Dont really want to drill the tank, but if i have to i will, i dont mind making a overflow box but my question is, i would have to silicone it to the tank, how well would the silicone stick to the acrylic?

Also any other ideas would be very welcome


----------



## austings (May 12, 2012)

If I understand correctly, The tank has an acrylic top, and you want to cut a section out so that the stand pipe will come over the top of the tank. I dont think I would do this, that could impair the structural integrity of the tank. I would build an overflow box. Since the tank is acrylic, I would make the box out of acrylic. You could then attack it using an acrylic cement, such as weld on.

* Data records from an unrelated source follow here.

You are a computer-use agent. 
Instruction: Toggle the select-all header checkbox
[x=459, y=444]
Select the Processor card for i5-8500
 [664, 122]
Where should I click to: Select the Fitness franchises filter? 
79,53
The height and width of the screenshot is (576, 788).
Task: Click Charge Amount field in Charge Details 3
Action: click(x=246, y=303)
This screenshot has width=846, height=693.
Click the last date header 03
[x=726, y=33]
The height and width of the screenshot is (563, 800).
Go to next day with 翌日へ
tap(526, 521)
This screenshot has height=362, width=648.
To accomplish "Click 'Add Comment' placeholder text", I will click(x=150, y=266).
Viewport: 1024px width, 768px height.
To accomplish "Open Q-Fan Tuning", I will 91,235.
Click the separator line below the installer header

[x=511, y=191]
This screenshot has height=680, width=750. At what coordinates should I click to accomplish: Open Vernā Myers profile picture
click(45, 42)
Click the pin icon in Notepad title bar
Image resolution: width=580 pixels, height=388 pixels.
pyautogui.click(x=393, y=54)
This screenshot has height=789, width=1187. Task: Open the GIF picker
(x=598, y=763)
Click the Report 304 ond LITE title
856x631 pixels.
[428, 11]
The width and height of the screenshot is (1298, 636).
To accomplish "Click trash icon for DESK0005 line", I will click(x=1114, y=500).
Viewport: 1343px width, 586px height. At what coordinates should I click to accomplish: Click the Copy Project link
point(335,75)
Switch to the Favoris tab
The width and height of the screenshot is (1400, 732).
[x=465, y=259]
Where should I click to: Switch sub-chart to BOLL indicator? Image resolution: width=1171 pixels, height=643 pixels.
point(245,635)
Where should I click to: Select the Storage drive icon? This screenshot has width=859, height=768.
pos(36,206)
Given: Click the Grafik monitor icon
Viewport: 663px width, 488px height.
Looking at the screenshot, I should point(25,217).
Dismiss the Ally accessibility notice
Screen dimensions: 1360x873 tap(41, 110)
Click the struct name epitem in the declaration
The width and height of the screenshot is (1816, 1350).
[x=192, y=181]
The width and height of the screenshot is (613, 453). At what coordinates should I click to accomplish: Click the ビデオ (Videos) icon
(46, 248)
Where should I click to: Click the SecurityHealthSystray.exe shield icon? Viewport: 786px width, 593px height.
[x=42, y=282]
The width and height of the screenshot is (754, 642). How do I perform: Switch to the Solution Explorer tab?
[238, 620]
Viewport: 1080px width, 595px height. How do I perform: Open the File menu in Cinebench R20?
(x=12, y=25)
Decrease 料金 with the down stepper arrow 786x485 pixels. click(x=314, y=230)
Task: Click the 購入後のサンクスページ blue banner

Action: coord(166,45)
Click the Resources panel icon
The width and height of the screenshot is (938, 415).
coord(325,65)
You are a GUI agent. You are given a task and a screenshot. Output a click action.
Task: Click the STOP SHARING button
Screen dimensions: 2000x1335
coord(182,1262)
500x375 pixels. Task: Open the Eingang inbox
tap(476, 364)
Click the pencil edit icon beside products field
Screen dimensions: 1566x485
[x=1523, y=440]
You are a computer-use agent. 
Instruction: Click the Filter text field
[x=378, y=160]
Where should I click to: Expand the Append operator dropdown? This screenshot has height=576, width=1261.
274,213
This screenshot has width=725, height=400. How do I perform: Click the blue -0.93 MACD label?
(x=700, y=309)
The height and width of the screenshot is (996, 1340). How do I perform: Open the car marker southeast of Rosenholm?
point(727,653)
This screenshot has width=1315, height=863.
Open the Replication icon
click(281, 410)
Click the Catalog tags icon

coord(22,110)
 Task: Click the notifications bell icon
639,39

Im not sure how well silicone will hold the overflow box to the tank. I don't think it works. Maybe someone with more experience will chime in.


----------



## PaNiK (Dec 10, 2003)

Is venting the major principal behind the durso? What if you tried modding it so the vent was outside the tank? Like this

oops wrong copy paste


----------



## PaNiK (Dec 10, 2003)

Something like this


----------



## fusion (Jun 21, 2012)

No thats not the problem, here is the problem









3" from the top will make the water level in the tank too low

here is the Durso









Been thinking, either way i will have to cut the tank top, if i went with an overflow it would be completely blocked and i would have no way of doing any maintenance on it.


----------



## fusion (Jun 21, 2012)

1 more question, do you think the Rio Hyperflow 17 would work ok on my setup?


----------



## PaNiK (Dec 10, 2003)

i was talking about moving the cap outside of the tank


----------



## fusion (Jun 21, 2012)

PaNiK said:


> i was talking about moving the cap outside of the tank


Ah i see what you mean but that wouldnt help much, the cap i have is only 1/4" higher than the fitting, you can see it on the pic


----------



## jkcichlid (Mar 15, 2012)

Would it not work to have the cap and vent outside the tank? Replace the tee with a 90. Use place the tee just after the bulkhead and run a short chunk of pipe up above the waterline and cap it there.
Could have the waterlevel about 3/4" from the top this way


----------



## PaNiK (Dec 10, 2003)

how to the reef guys plumb theirs? yours with the hole in the middle of the tank isnt the first *** seen.


----------



## PaNiK (Dec 10, 2003)

in re: to the pump I think its too big for your tank, thats rated higher than mine and i think its too much pump for overflow


----------



## fusion (Jun 21, 2012)

jkcichlid said:


> Would it not work to have the cap and vent outside the tank? Replace the tee with a 90. Use place the tee just after the bulkhead and run a short chunk of pipe up above the waterline and cap it there.
> Could have the waterlevel about 3/4" from the top this way


MMMM good idea, would solve the problem if it would work, worth a try before i cut anything, should have my pump on sat so ill give that a try


----------



## fusion (Jun 21, 2012)

PaNiK said:


> in re: to the pump I think its too big for your tank, thats rated higher than mine and i think its too much pump for overflow


The guy will have the 14 and the 17 in stock on saturday, he recomended the 17 lol


----------



## fusion (Jun 21, 2012)

Just re-read Durso's site, the hole is there to lessen the flow, if there was no hole it would give a full siphon, may try in on full siphon first, see how that goes using the 90 instead of the Tee as jkcichlid suggested


----------



## PaNiK (Dec 10, 2003)

bad idea, if power goes out and air gets up there the water wont be able to push it out anywhere


----------



## fusion (Jun 21, 2012)

PaNiK said:


> bad idea, if power goes out and air gets up there the water wont be able to push it out anywhere


Mm yea lol, ill give it a try with the hole then

TY guys


----------



## fusion (Jun 21, 2012)

Well i got the Durso all changed and put the vent on the outside
Im going to give it a test and at the same time, try and figure out the output from it so i can decide on a pump.
Need to put 2 more supports on the stand before i can fill the tank, will do that today.


----------



## fusion (Jun 21, 2012)

OOOOHHHH it works 

Its draining just under 400gal/hr and took just over 6 gal to break the siphon, i will have 10 gal of space in the sump so perfect.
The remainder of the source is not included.